Итак, однажды Лев объявил, что в день святых покровителей семьи Медичи в Риме пройдет невиданный праздник, именуемый «Космалии», и кульминацией этого празднества станет «бурлескная коронация» Барабалло как архипоэта[77]. Огромная и пышная триумфальная процессия начнет свой путь от Апостольского дворца на площади Святого Петра, где с 1450 года – с самой постройки этого дворца – обитали папы. Весь Рим с нетерпением ждал праздника: то, что предстоит жестокий розыгрыш, понимали все и в Риме, и, кажется, далеко за его пределами – все, кроме самого Барабалло. Напрасно родные умоляли его в этом не участвовать, старались убедить, что его поэтическому гению подобает более величественная церемония – он только отмахивался, уверенный, что все они просто ему завидуют. Лев X лично распланировал каждую мельчайшую деталь этого спектакля – с таким тщанием, словно в этом и состояла главная задача наместника Христова. Именно он предложил провезти Барабалло по Риму верхом на слоне – слоне по имени Ганно, экзотическом подарке от короля Португалии. Этого слона ребячливый понтифик обожал больше жизни – и пришел в восторг от мысли, что в розыгрыше примет участие его огромный толстокожий друг.

Согласно тайному плану, Ганно должен был пронести Барабалло на спине всю дорогу до Тибра, а затем собственно в Рим по дороге Понте Сант-Анджело; а тысячи зрителей, собравшись на обочинах, должны были приветствовать величайшего поэта всех времен и народов, издавая притворные крики восторга и покатываясь от непритворного хохота. Ma come buffa![78]

Любитель втягивать в свои шутовские предприятия всех вокруг, саму «коронацию» великого поэта Лев поручил кардиналу Маттеусу Лангу, суровому немцу, бывшему в то время епископом Гуркским. Чувством юмора Ланг не обладал – и явно считал участие в этом исполинском фарсе ниже своего достоинства; однако от предложения, исходящего из уст папы, трудно отказаться. Лангу предстояло торжественно увенчать бедного безумца шутовской высокой шапкой. В день церемонии римская знать, в веселом нетерпении собравшаяся на «праздник», с самого утра покатывалась со смеху – а Барабалло лучился гордостью: наконец-то его дар оценили по заслугам! В шутовском головном уборе, сияя дурацкой улыбкой, под торжественные звуки рогов и труб направился он к своему огромному «коню». Барабалло приблизился к слону, которого ему предстояло оседлать – и со всех сторон раздались восторженные крики. Немолодому и плотному человеку не так-то легко забраться на спину слону; но после нескольких неуклюжих попыток, сопровождаемых приглушенным хихиканьем зрителей, всадник сумел взгромоздиться в седло – точнее, на высокий резной трон, установленный у животного на спине. Ему вручили лавровую ветвь, и процессия двинулась в путь. Ганно и его седоку предстоял неблизкий путь к реке. Расстояние от дворца до моста составляло три тысячи ярдов, дорога была запружена людьми, что расступались при приближении слона; «и медленно, нетвердыми шагами»[79] Барабалло на слоне двигался к своей цели.

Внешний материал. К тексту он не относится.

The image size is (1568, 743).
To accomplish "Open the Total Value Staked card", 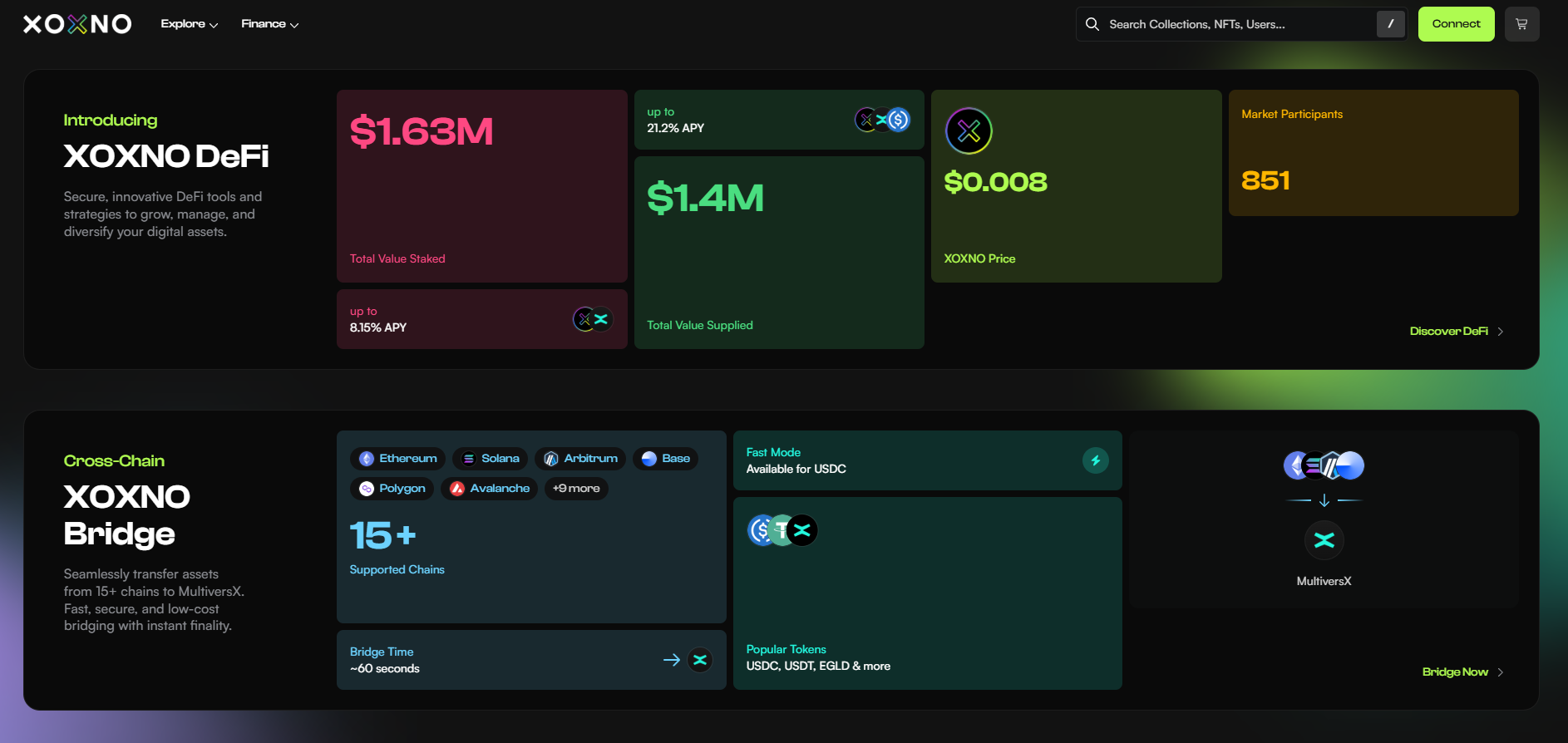I will pos(481,186).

Однако у самого берега Тибра беднягу-поэта и его экзотического «коня» постигла нежданная беда. Шум и крики толпы, вместе с неудержимым громовым смехом, как видно, перепугали бедное животное. Пронзительный вой рожков, рев труб и грохот барабанов – все это оказалось для Ганно слишком. Подойдя к самому Адрианову мосту, он вдруг встал как вкопанный. Напрасно мавр-погонщик, сидевший у него на шее, колол слона острием своей палки и подгонял криками на чужом языке, к вящему удовольствию толпы. Восторгу зрителей не было предела; даже сам Лев, колыхаясь всем своим обширным корпусом, вышел из замка Сант-Анджело, откуда наблюдал за потехой в подзорную трубу. Ганно не желал идти вперед, погонщик орал, толпа уже выла и рыдала; и, наконец, должно быть, решив, что с него хватит, слон взбрыкнул – и сбросил в прибрежную грязь и золоченый трон, и седока. Барабалло перепугался и вымазался в грязи с головы до ног, но остался цел и невредим; дрожащий, грязный, поднялся он на ноги и бросился бежать как безумный – прочь от хохочущей толпы и от своего недолгого триумфа.

76



Традиционно монахам в знак посвящения Богу выбривали или выстригали кружок волос на макушке – тонзуру. Этот обычай связан с преданием, согласно которому нескольких апостолов римские императоры приказали с целью унижения обрить наголо.

77

Bedini, Pope’s Elephant, 92.

78

«Как забавно!», ит. – прим. пер.

79

Аллюзия на: Milton, Paradise Lost, bk. 12, line 648.